Episode 2: Skyhawk’s AI Technology
As we mentioned in Episode 1, you hear this claim far too often: “We’re different. We have no competitors. No one does what we do.”
That is why we created this differentiators blog series that goes deeper on the specific capabilities that make Skyhawk Security genuinely distinct, and to let you verify it for yourself. We back every claim with a free, 30-day trial so you can see the difference firsthand.
This episode could easily have been the first. Our AI, in many ways, is the foundation that everything else is built on. We led off Episode 1 with the Digital Twin because that topic generates the most questions, but to fully understand why the Digital Twin works the way it does, you need to understand the AI driving it.
Once again, let’s start with what Skyhawk’s AI is not.
Skyhawk’s AI platform is not built on a frontier model, and it is not a chatbot. It is not a large language model wrapped around a vulnerability scanner.
With AI headlines dominated by news of Anthropic, OpenAI, and Google, it is easy, and understandable, to collapse all AI into a single conceptual bucket. But that framing obscures an important distinction. Claude, ChatGPT, and Gemini are all frontier models: general-purpose systems trained on large, broad datasets, designed for abstract problem-solving and emergent reasoning across a wide range of tasks. They are extraordinarily capable in that context.
Skyhawk’s AI was built for a fundamentally different purpose.
Skyhawk’s AI Platform is where Differentiation is Built.
Consider the analogy of a cardiologist with ten years of specialized experience reading an electrocardiogram, compared to a general practitioner fresh out of residency. The cardiologist has processed thousands of edge cases and subtle variations that no general textbook can fully cover. The general practitioner can synthesize information broadly across symptoms and systems. Neither is inferior, but they are optimized for different tasks, and the best outcomes often come from combining both.

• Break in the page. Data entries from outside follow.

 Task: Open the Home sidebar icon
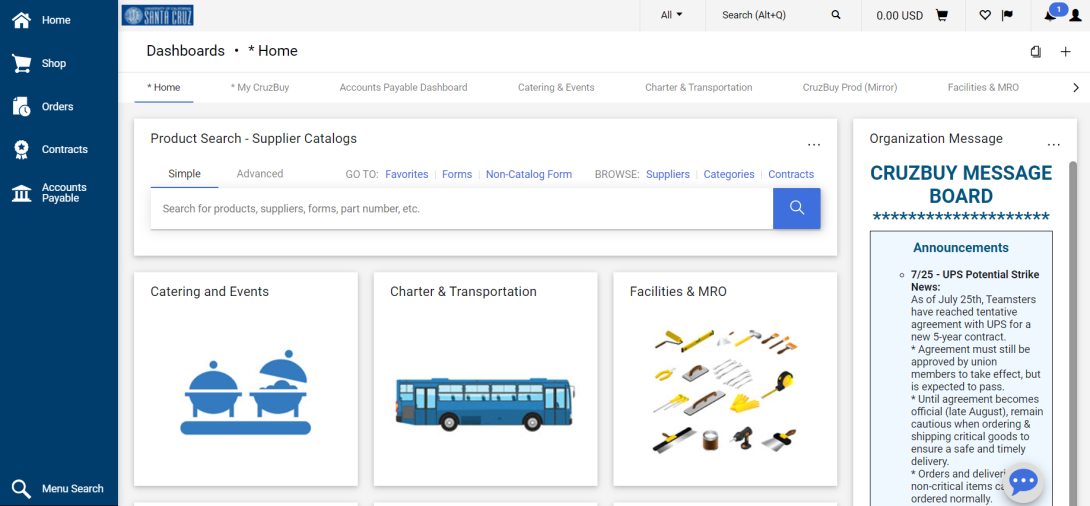[x=22, y=20]
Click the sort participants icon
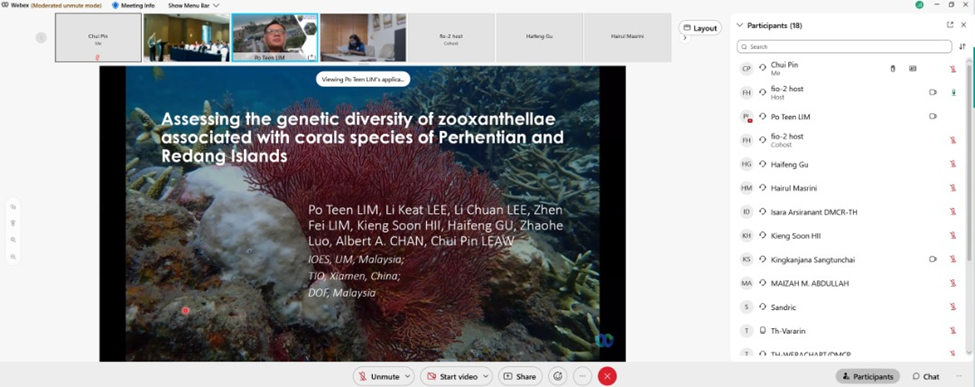This screenshot has height=387, width=975. [x=963, y=47]
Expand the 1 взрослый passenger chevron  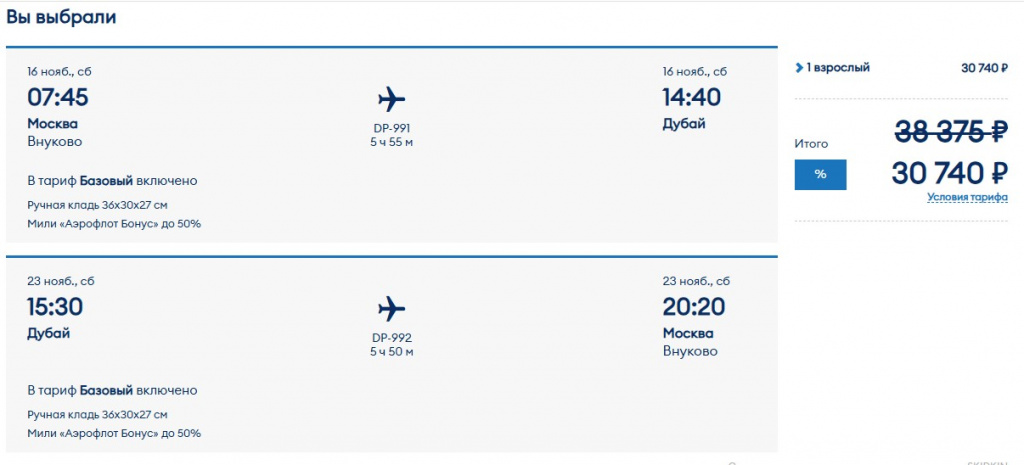click(x=799, y=68)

Deep learning and machine learning models operate the same way relative to frontier AI. Skyhawk’s platform uses deep learning precisely because the problem it solves, understanding how an adversary thinks and operates inside a specific cloud environment, demands specialization, not generalization. And just as a cardiologist and a general practitioner are more effective together, Skyhawk’s patents combine both AI types to deliver something neither can achieve alone.
How the Skyhawk AI Platform Actually Works.
Skyhawk’s platform is a proprietary AI system with eight years of development, purpose-built for one objective: identifying how an adversary would move through your specific cloud environment to reach your most valuable assets.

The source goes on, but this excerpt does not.